Several mechanisms for this transient hypertension were postulated, for example stimulation of the vascular endothelium to secrete endothelin to inhibit nitric oxide synthesis.

It has been recommended that patients with cardiac diseases should be monitored during intravenous immunoglobulin therapy, because hypertension and cardiac failure have occurred, presumably as a result of fluid overload or electrolyte shifts [ ].

Hypotension after treatment with intravenous immunoglobulin is rare and is due to the presence of IgG dimers in some immunoglobulin formulations [ ].

Respiratory

Intravenous immunoglobulin can cause transfusion-related acute lung injury (TRALI) [ ].

• A 35-year-old woman with idiopathic thrombocytopenic purpura treated with high dosages of intravenous immunoglobulin developed a recurrent lymphocytic pleural effusion [ ].

• In a patient with Guillain–Barré syndrome, and a history of ischemic heart disease, intravenous immunoglobulin 400 mg/kg for 5 consecutive days caused severe bronchospasm and hypercapnia after a dose of 12.5 g had been given [ ]. The complaints disappeared after withdrawal of the intravenous immunoglobulin.
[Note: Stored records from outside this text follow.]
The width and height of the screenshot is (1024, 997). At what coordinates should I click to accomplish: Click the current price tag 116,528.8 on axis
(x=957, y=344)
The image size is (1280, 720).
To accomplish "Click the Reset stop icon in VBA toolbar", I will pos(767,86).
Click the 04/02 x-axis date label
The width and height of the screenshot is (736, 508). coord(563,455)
• Transfusion-related acute lung injury (TRALI) occurred 5 hours after treatment with intravenous anti-D immunoglobulin in a 14-year old girl with idiopathic thrombocytopenic purpura; there were no pulmonary sequelae [ ].

Nervous system

Headache occurred in 25% of all patients who received an infusion of intravenous immunoglobulin, probably related to larger volumes and fluid shifts, protein loads, and infusion rates [ ]. Intravenous immunoglobulin caused severe headache in 56% of patients without a history of migraine [ ]. The pathogenesis of this headache is unknown.
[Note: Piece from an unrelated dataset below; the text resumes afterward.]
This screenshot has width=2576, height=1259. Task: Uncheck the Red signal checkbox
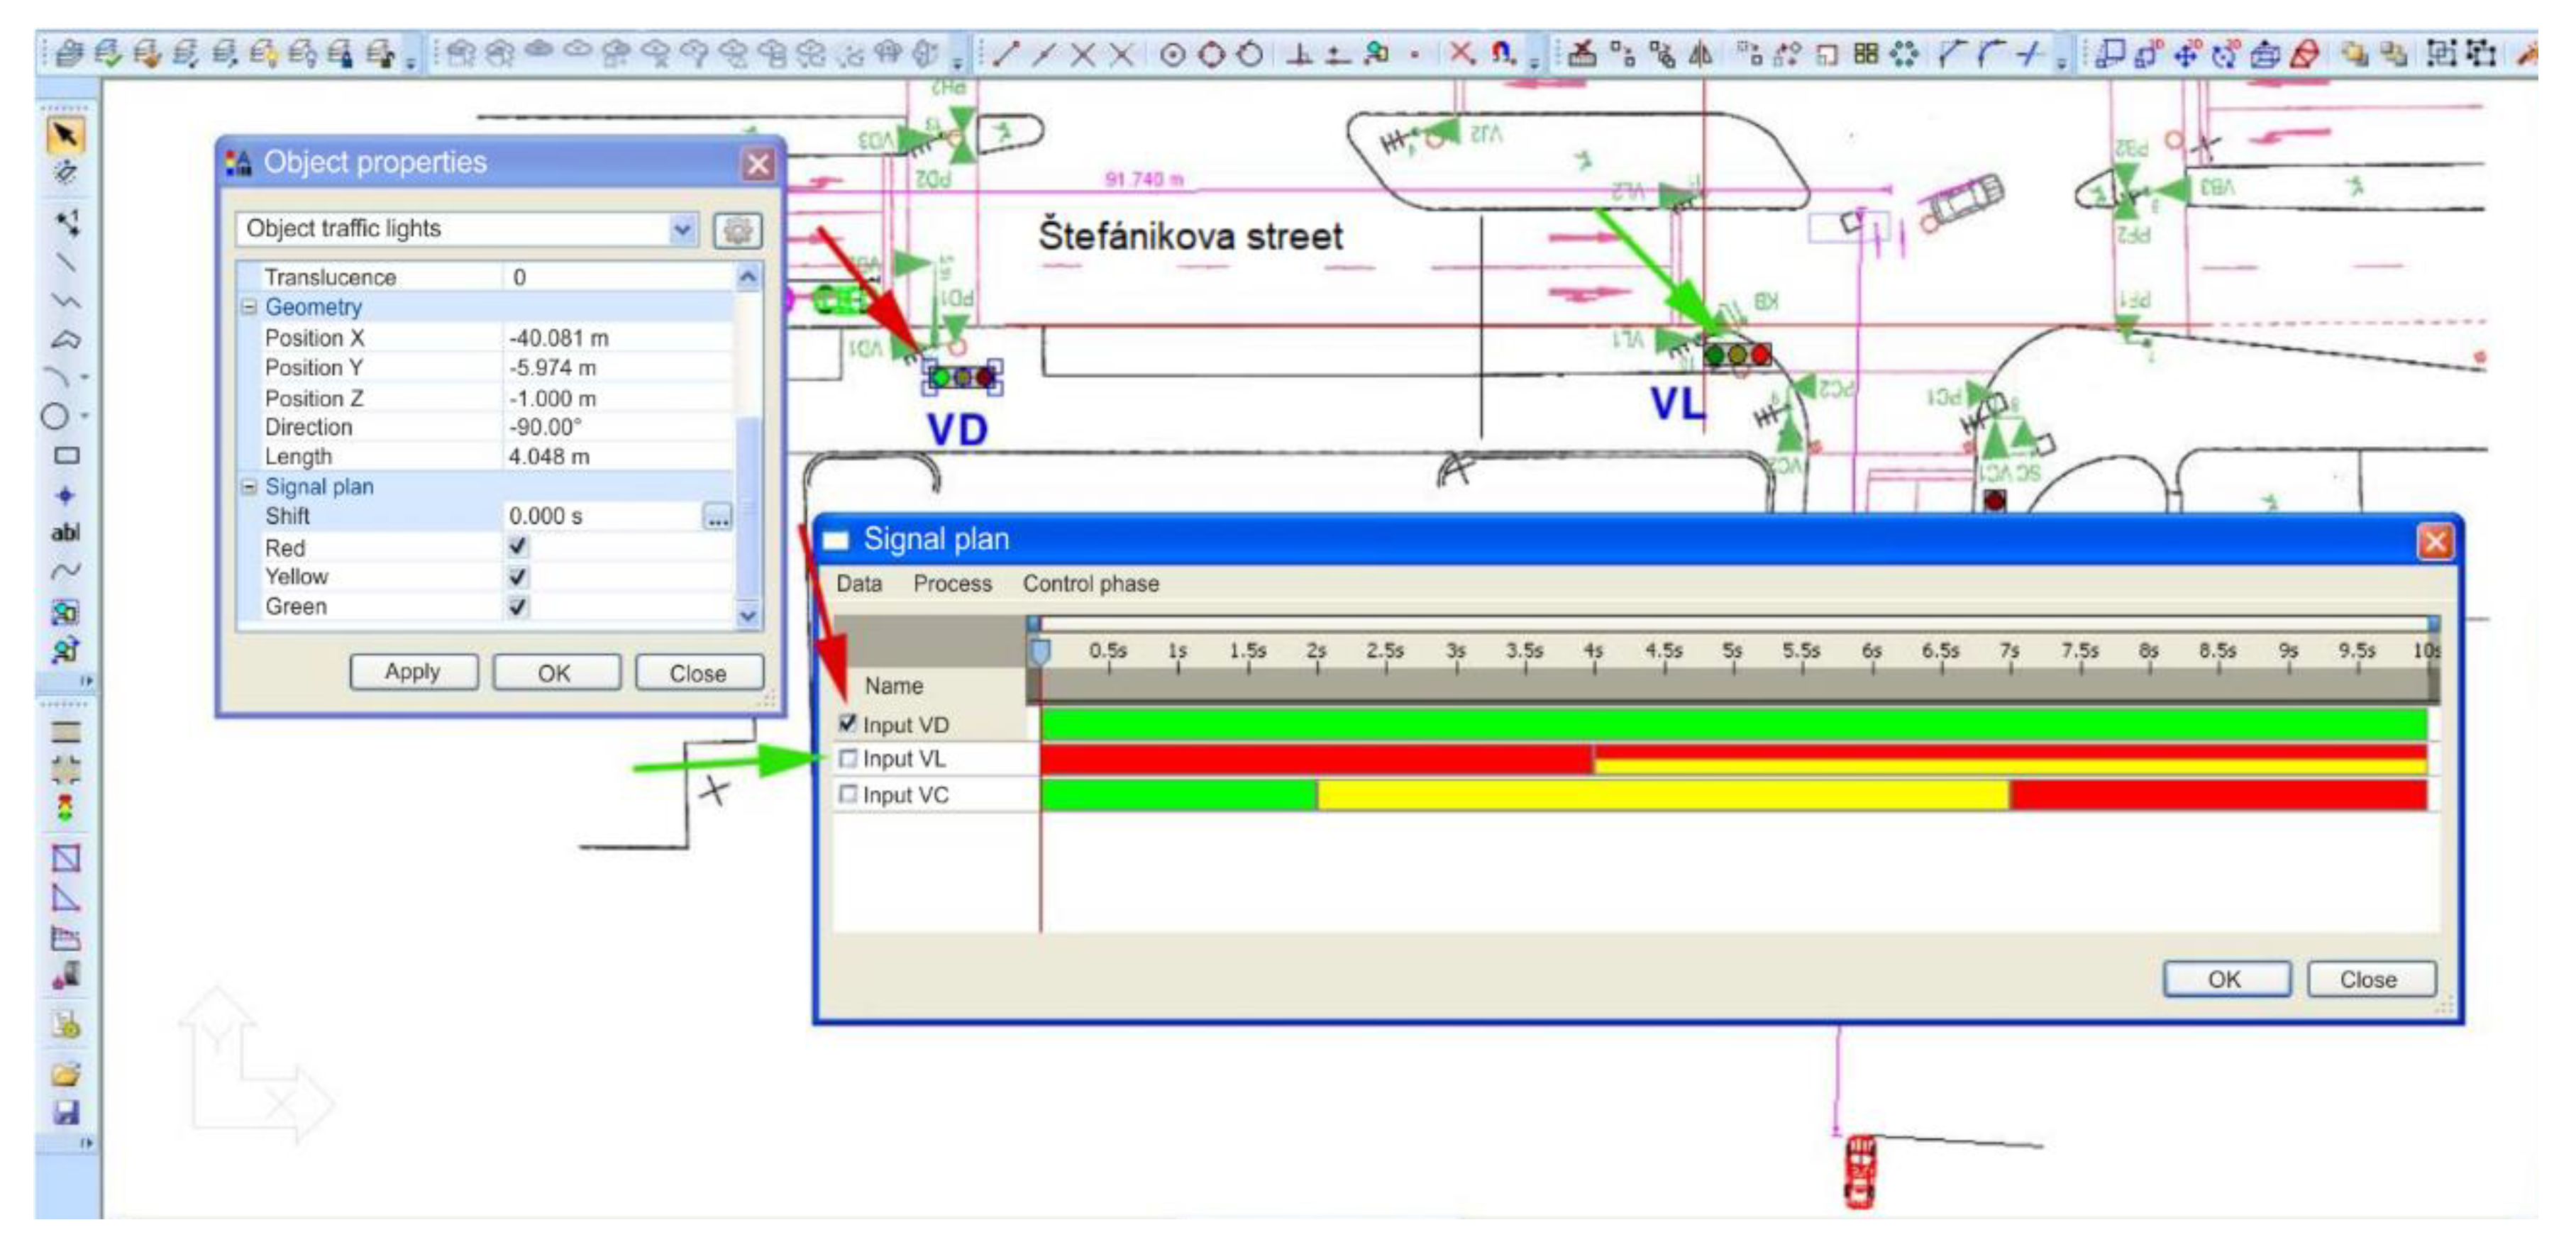518,547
Severe headache has also been reported in children with idiopathic thrombocytopenic purpura using intravenous immunoglobulins [ ]. In a randomized, controlled study of patients with myasthenia gravis, two of six patients who received intravenous immunoglobulin developed severe headache after the initial dose of 2 g/kg [ ].

In 14 patients with primary immunodeficiency disease, progressive neurodegeneration occurred and a possible relation to immunoglobulin therapy could not be ruled out [ ].

A possible relation between intravenous immunoglobulin for chronic inflammatory demyelinating polyneuropathy and Guillain–Barré syndrome has been described in a single patient [ ]. There have been reports of chronic inflammatory demyelinating polyneuropathy that began like acute Guillain–Barré syndrome, but without typical subsequent deterioration. The authors speculated that the presence of soluble CD receptors and cytokines may have a pro-inflammatory effect, leading to polyneuroradiculitis.